Стелла — золотые локоны собраны у талии, спокойная решимость выжить и преуспеть проросла у нее в уме — ждала его возвращения, уверенная, что явится он, уверенная, что ей придется давать тепло. Она готова была принести ему столько счастья, сколько позволял бы ее инстинкт, отклонила бы права кого угодно в доме ради собственных своих требований. Но Герта была из тех, кто ущемляет, не задумываясь. Стелла слушала каждый звук, боролась с желанием грезить и думала в какой-то час ночи, что ей слышится топот марширующих ног. Когда же Эрни и впрямь возник, произошло это в отчаянии.

— Входите, бедолага, — прошептала она и приняла обернутый полотенцем узел к себе на колени. Вскоре после он ушел, поскольку начинал светать яркий взбудораженный день и по сохнущим улицам уже разносились отзвуками взад-вперед изнуренные или же ликующие крики.

Стелла

Покоренный дух лежит не только в покое, но и в ожиданье, глубоко сокрушенный среди лицевых черт лишенья, в пальцах, что не трудятся более, — единственное, что подымет, и расширит, и освободит.
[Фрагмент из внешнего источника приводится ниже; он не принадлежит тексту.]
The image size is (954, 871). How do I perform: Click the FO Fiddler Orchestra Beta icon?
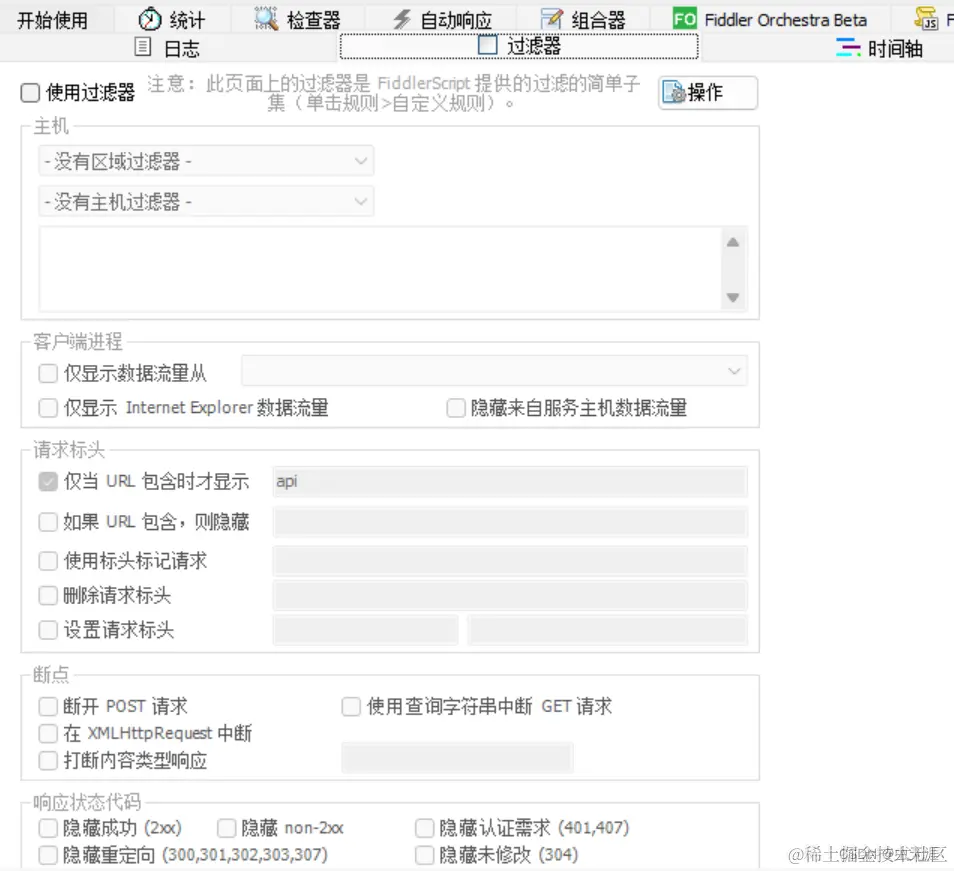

Дом, где жили две сестры, был все равно что старый сундук, покрытый потрескавшейся акульей кожей, сверху тяжелее, чем на дне, запечатанный железными карнизами и покрытый сияющими плавниками. Был он что изогнутая дельфинья спина: жирный, морщинистый, развешанный сушиться над мелкими выпуклинами и навощенными пузырьками, свисающий с толстого костыля — вся пена и ветер пропали — над множеством латунных застежек и ржавых штифтов снаружи на солнышке. Как фигура, что дышала невообразимыми количествами воздуха, встряхивалась на ветру, окатывая водою улицы внизу, как фигура, что раскалывалась настежь и упивалась всем солнечным светом дня за один вдох, он был себялюбивее старого Генерала, скрытнее монахини, чудовищнее жирнейшей акулы.

Стелла причесывалась перед открытым окном, солнечный свет падал ей поперек колен, иногда она держала голову повыше, чтобы уловить ветерок, и сна в ней не осталось нисколько, будто бы она всю ночь крепко проспала без диких сновидений. Несколько разрозненных одобрительных возгласов и надломленных криков донесло снизу с боковых улочек, окна распахивались, пылевые тряпки выметались в весеннее утро, словно сигнальные флаги. На улицах уже копились духовые оркестры, мелкие компании стариков, окруженные грудами сияющего инструментария. У передней стороны дома за воротами собиралась толпа, и Стелле было слышно, как они топочут и хлопают друг дружку по спинам, колотят и толкаются, ожидая возможности шумно возликовать. Ей было полностью покойно, самоудовлетворенно, дергала она сперва за одну прядь густых волос, затем тянула за другую. Знала, что отец будет одеваться, пудрить щеки, дабы обратиться к толпе, и Стелла достигла времени странного открытия. Если б не понятие о любви, если б ее отец был кем-то, кого она вообще не знает, до чего отвратительны были б его пальцы — как трухлявые деревяшки; до чего б неприятны были его седые волосы, серая искусственная подстилка, которую она 6 нипочем не встала поцеловать; до чего как старая кость были б его полые плечи. Стелле нравилось считать отца тем, кого она совсем не знала. Он был так стар, что никогда не понимал. Голоса кричали на нее, она сдвинула стул, чтобы солнце не ушло. Распахнув дверь, внутрь прошагала Герта.

— Будь проклята эта баба, к черту эту старую дуру! — Герта воззрилась через всю комнату. — Вечно говорю я, что меня нет дома, я уехала в деревню, болею, а она там сидит, вместе с кухаркой на кухне, так и ждет, чтоб на меня наскочить. — Старуха бесновалась по всей комнате, на миг нависла над стулом — проверить, слушает ли Стелла. Фыркнула золотой голове, набросилась на стенные шкапы, выметнула узлы измаранного белья. Ахнула. — Ты ничем не лучше! — Гребень скользил вверх и вниз, няньку трясло в куче белья.